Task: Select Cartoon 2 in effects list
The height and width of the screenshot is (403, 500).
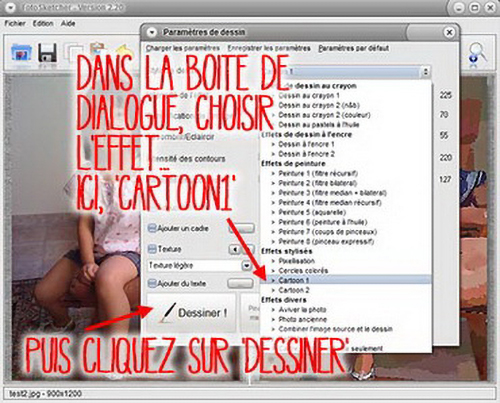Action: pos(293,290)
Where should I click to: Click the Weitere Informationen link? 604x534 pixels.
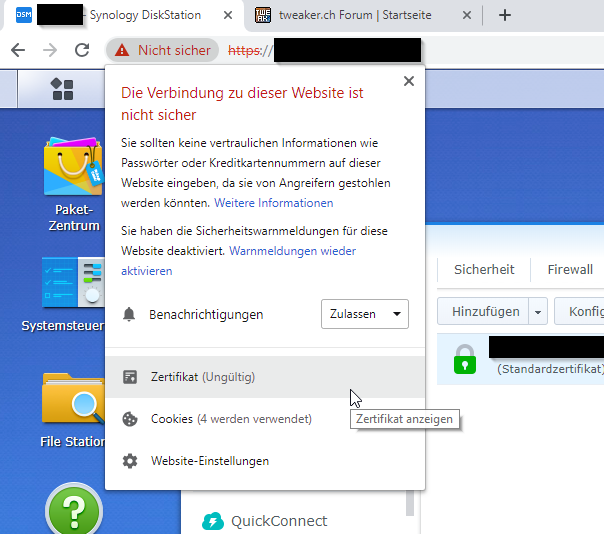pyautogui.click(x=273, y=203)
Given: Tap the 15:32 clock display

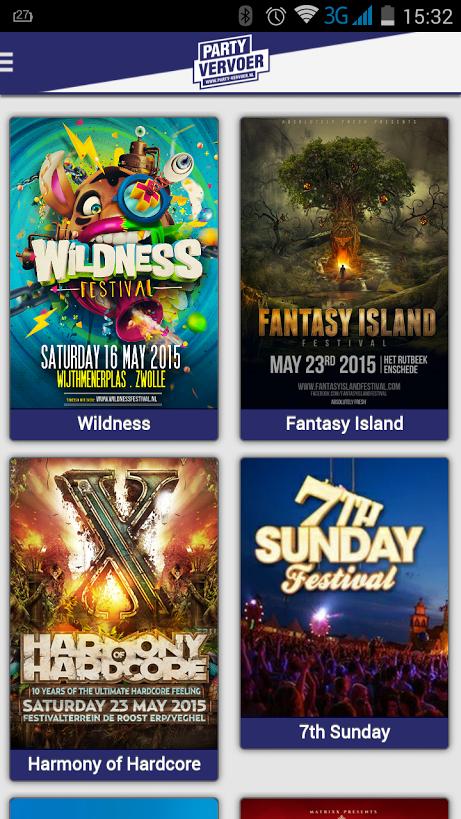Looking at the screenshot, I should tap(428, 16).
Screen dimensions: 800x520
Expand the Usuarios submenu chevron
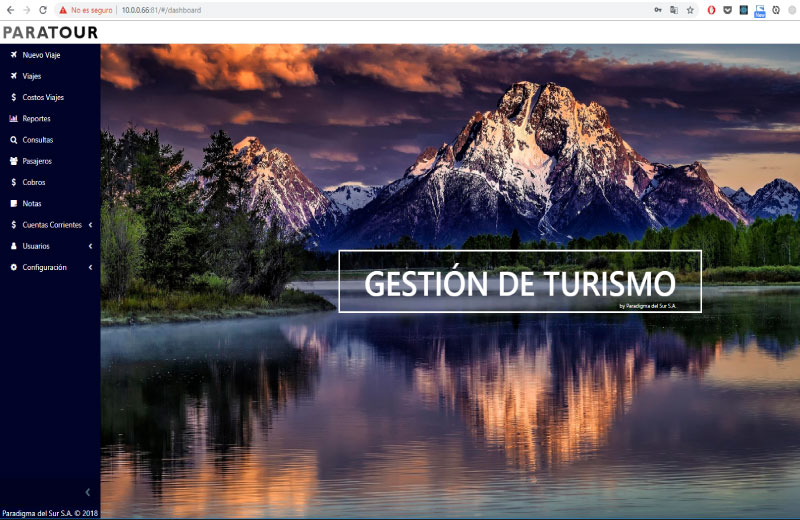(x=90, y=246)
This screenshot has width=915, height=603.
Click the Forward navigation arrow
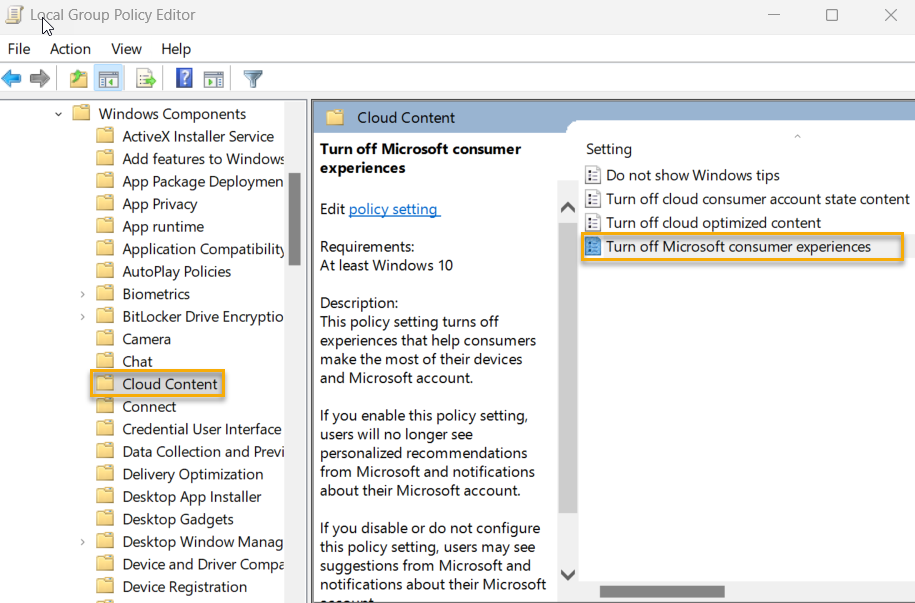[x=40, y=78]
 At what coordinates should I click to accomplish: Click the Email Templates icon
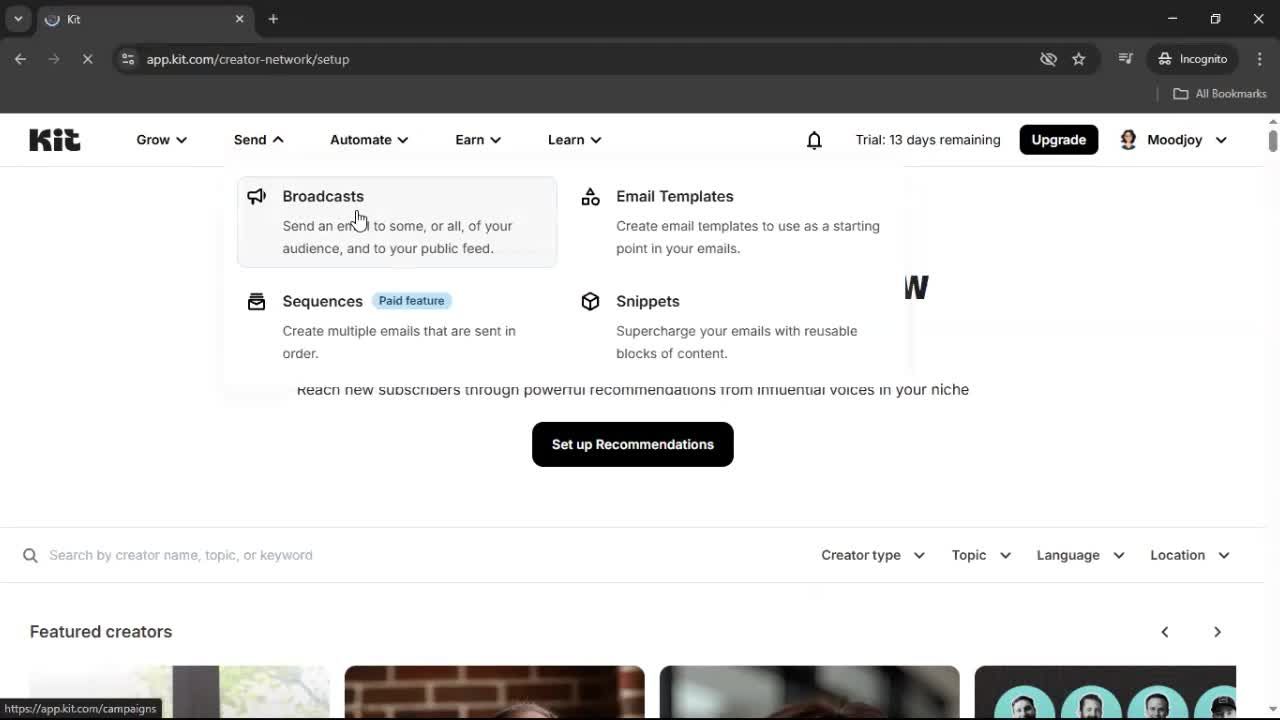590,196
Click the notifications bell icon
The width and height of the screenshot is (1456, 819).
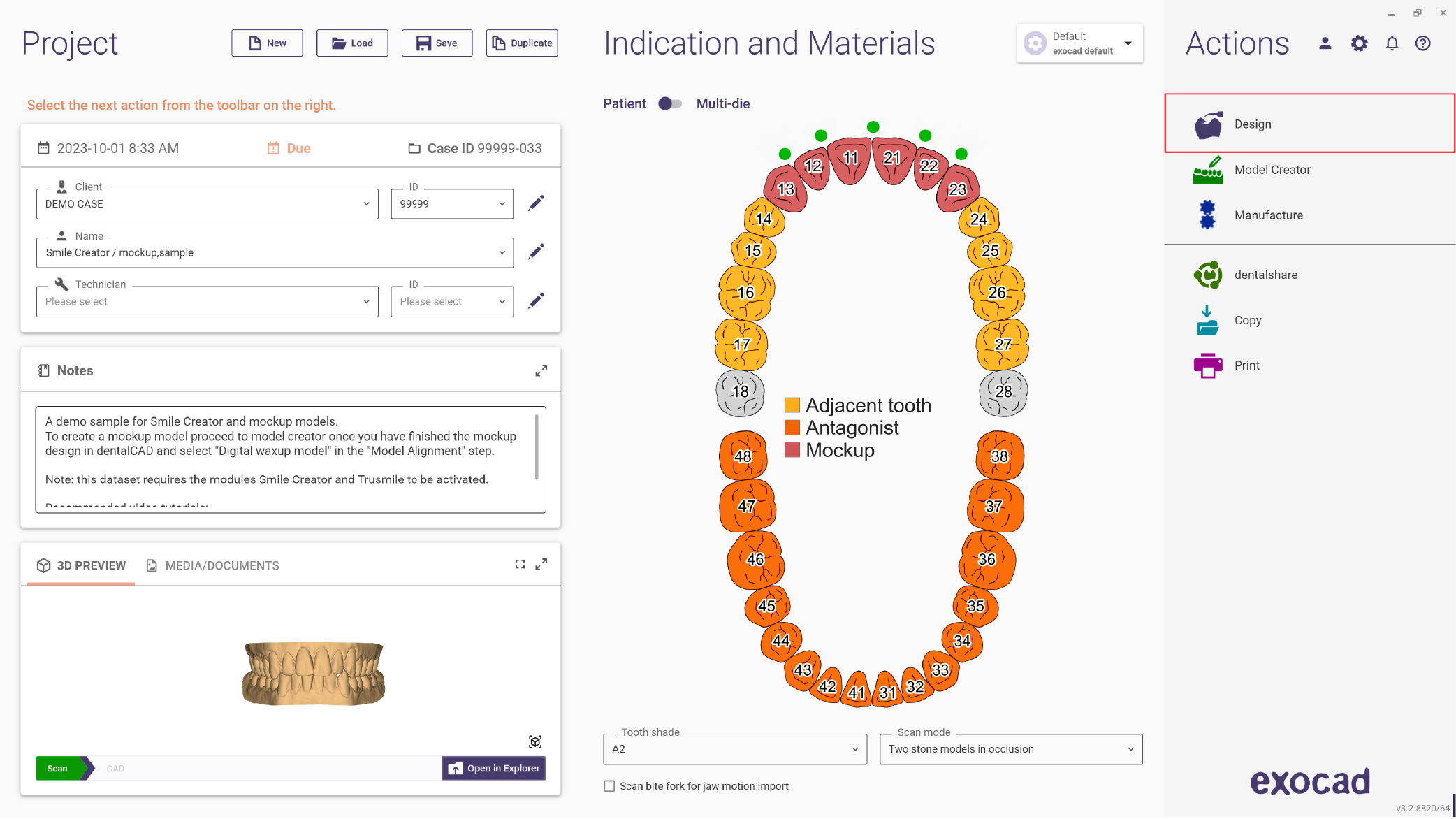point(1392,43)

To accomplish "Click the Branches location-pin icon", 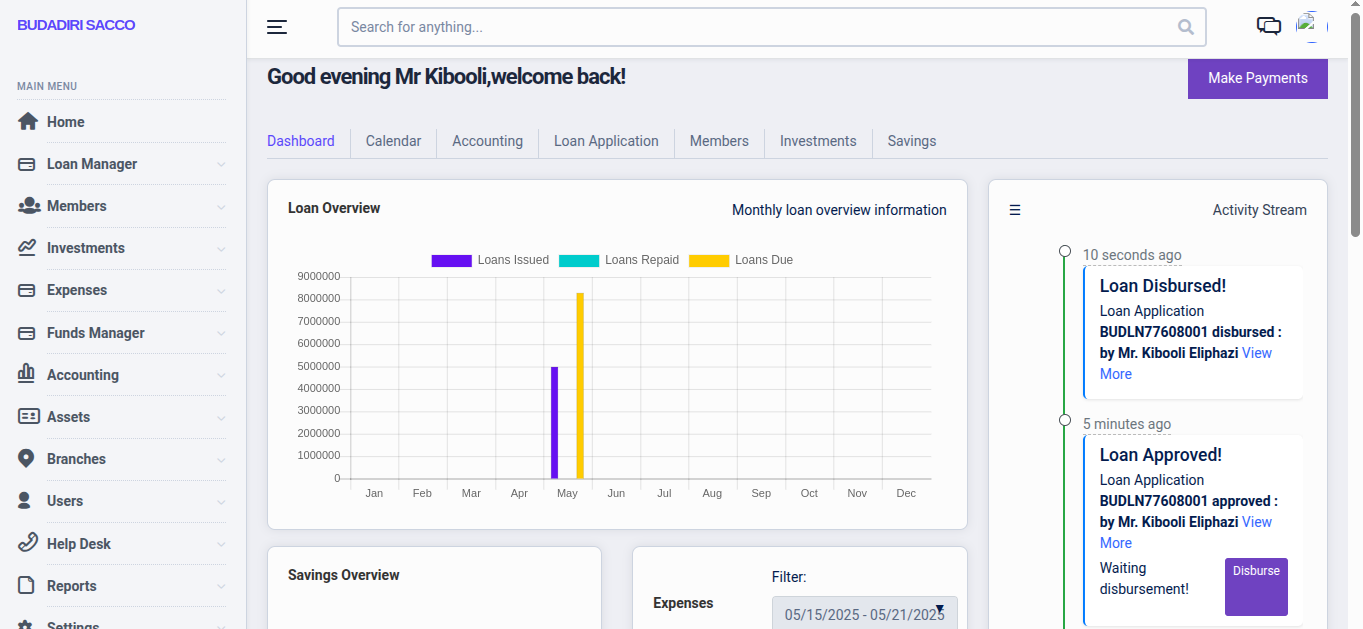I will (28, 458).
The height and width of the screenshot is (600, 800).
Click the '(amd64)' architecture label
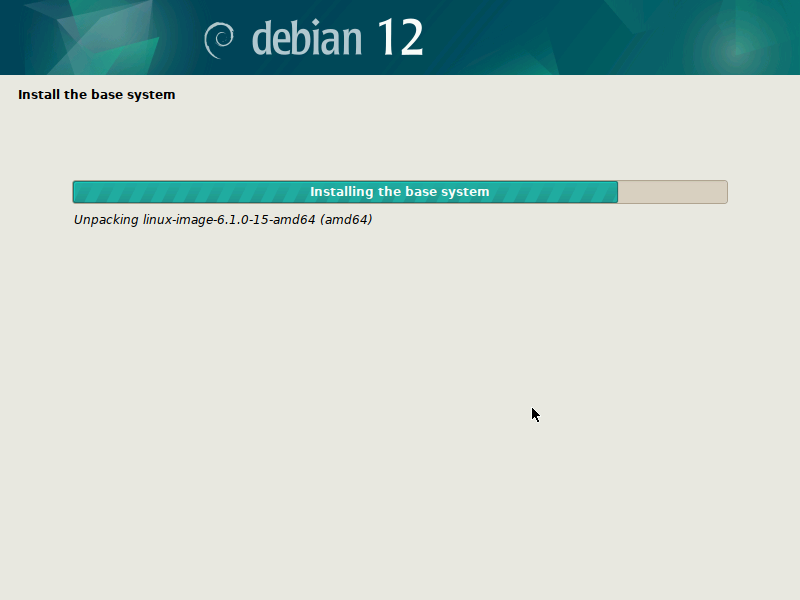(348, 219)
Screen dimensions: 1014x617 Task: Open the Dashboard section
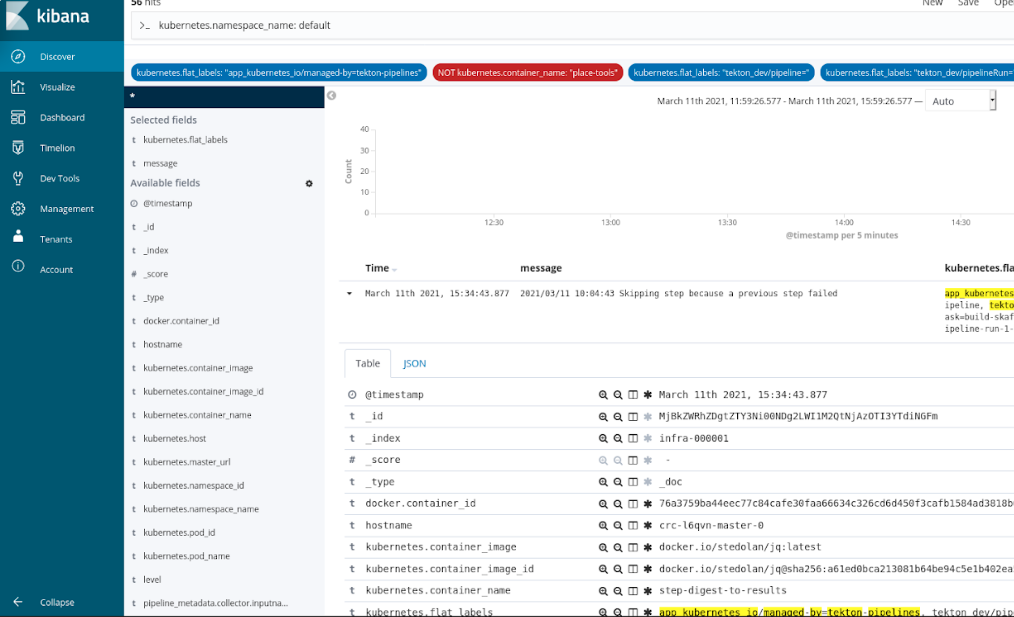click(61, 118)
━━━━━━━━━━━━━━━━━━━━
■ WHAT IS BEING ASKED: What you give back should be exactly the lines from the line holding "The height and width of the screenshot is (600, 800)." through the final line of the material, both ends included, and please leave out the pictures.

■ EXPECTED ANSWER:
The height and width of the screenshot is (600, 800).
Click the '(amd64)' architecture label
(348, 219)
Screen dimensions: 1014x617 Task: Open the Dashboard section
click(61, 118)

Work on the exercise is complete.